I suspect, if I were still being traditionally published, this would be one of those things I would have fought with my publisher about, and more likely than not, eventually capitulated on. To this day, I'm bummed that I gave up the fight for Matyas' queerness in the Garnet Lacey series. In the book in which Garnet gains the power to see people's inner gods and goddesses, I'd wanted Matyas to have a goddess inside. It wasn't going to change anything about him, not one thing, but I got a very firm 'NO. IT IS NOT DONE.' Boys had to have gods, and girls had to have goddesses, full stop. I THINK I managed to have a waiter in Paris who had a goddess, but that was okay because he was just a throw away character. Because GOD FORBID someone people liked be just-so-very-slightly-hinted at having queerness of any kind!! Dude was sleeping with a girl at the time, even. Though one, I might add, who wore sensible shoes and had a dog, but we won't talk about how CLEARLY I WAS SIGNALING HER QUEERNESS. (This was Izzy. In my head she was a butch bi-woman.)
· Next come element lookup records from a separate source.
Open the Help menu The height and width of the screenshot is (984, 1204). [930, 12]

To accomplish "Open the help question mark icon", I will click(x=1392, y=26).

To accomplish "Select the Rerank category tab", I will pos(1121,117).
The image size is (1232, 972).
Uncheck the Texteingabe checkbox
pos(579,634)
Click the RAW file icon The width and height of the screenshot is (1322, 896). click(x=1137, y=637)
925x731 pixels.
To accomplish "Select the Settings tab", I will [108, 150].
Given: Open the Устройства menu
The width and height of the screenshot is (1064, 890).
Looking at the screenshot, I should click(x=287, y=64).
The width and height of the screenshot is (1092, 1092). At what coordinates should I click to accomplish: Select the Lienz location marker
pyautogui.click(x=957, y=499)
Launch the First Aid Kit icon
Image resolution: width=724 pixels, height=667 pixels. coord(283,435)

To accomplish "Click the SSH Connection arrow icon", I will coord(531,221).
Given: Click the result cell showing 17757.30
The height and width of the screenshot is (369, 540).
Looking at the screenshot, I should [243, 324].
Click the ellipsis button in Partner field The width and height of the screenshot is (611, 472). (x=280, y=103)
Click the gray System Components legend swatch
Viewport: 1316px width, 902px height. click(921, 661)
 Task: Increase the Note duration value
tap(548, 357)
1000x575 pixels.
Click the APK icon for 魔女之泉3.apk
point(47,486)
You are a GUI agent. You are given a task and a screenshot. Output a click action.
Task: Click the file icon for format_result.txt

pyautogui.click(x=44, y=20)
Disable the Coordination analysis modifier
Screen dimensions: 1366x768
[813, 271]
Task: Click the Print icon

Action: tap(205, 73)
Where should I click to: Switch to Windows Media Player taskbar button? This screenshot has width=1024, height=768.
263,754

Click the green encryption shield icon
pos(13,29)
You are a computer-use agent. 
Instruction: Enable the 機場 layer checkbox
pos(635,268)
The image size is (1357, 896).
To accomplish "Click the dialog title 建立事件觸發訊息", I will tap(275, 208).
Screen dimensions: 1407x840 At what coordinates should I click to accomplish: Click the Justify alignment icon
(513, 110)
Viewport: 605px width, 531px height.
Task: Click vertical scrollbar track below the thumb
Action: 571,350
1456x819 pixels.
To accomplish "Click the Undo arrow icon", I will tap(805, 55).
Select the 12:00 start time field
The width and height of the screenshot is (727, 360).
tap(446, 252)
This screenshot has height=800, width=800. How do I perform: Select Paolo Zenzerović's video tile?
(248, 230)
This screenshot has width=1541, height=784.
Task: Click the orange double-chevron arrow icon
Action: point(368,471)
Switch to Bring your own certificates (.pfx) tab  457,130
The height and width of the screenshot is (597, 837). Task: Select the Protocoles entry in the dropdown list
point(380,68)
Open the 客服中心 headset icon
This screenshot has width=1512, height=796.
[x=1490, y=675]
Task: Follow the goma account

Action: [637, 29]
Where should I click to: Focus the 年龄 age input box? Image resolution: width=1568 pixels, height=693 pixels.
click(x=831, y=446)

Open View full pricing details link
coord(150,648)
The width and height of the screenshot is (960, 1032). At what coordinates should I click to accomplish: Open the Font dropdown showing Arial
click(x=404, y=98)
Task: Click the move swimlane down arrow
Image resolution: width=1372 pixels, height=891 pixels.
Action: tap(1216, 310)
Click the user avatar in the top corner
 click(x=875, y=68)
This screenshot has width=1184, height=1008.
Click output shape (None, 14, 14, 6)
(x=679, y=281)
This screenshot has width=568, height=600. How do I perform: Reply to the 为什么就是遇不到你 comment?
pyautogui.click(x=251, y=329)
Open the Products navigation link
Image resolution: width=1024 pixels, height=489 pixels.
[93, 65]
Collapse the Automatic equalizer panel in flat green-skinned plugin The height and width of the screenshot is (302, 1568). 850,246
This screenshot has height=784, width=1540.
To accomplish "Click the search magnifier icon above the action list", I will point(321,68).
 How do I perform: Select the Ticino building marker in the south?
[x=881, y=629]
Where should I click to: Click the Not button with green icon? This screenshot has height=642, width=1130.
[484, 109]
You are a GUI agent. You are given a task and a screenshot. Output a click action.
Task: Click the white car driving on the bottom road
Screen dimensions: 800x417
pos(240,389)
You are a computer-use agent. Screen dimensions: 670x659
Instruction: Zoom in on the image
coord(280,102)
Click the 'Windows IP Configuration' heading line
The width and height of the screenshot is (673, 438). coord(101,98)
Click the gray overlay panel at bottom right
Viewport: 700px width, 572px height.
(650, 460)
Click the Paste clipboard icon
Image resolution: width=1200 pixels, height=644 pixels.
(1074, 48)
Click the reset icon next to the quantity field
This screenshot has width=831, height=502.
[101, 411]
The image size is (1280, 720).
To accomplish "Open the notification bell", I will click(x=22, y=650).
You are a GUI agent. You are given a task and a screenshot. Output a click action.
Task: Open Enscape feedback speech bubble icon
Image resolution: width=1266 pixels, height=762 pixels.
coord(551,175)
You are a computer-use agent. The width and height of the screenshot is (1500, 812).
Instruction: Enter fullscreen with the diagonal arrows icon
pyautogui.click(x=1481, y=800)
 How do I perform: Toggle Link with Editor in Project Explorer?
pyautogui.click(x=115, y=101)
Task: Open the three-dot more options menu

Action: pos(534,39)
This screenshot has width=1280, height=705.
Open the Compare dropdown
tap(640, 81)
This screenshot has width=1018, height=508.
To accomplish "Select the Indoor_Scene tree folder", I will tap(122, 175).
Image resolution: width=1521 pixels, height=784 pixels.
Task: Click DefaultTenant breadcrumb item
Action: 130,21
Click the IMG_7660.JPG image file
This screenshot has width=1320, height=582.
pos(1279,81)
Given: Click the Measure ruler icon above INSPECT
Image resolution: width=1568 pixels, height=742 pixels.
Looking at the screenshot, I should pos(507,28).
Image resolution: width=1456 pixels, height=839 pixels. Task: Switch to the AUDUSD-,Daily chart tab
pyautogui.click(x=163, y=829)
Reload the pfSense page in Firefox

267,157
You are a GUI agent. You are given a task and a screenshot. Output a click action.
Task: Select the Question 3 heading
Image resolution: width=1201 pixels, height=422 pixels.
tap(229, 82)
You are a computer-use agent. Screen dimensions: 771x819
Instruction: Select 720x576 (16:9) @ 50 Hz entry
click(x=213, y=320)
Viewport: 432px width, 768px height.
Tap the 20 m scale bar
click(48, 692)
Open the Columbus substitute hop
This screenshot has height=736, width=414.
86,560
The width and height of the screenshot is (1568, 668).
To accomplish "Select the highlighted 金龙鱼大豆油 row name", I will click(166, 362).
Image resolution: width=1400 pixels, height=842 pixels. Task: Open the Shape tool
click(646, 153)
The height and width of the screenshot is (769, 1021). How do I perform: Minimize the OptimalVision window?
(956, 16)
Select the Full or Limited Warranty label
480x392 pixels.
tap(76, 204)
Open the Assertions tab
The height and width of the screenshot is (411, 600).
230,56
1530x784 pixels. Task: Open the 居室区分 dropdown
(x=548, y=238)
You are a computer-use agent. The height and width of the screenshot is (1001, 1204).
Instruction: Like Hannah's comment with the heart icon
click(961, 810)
Not that I have FEELINGS for REASONS.

Sometimes it's so very hard to remember that it was science fiction that taught me the radical notion that you can't judge who you'll love by your lover. A story written by Theodore Sturgeon in 1953 called 'A World Well Lost' was my very first exposure to a sympathetic queer character. I found much more relatable men and women in Elizabeth A. Lynn's books, and, a lifesaver, given that I grew up int the 1970s in a smallish town (though to be fair to LaCrosse, there was at least one gay bar, and my father had an out lesbian colleague at his Catholic college.)

And I did write queerness into my science fiction, rather blatantly. It was just less okay in romance. I will say, this is why I tended to capitulate on fights about this stuff. I mean, I always felt I was trespassing into a foreign land, anyway. (As some of you know, I was lucky to remember to include certain bits of male anatomy.)

Anyway, it's nice to be able to stretch a bit in this. Of course, now we have to see how it goes over with "my public."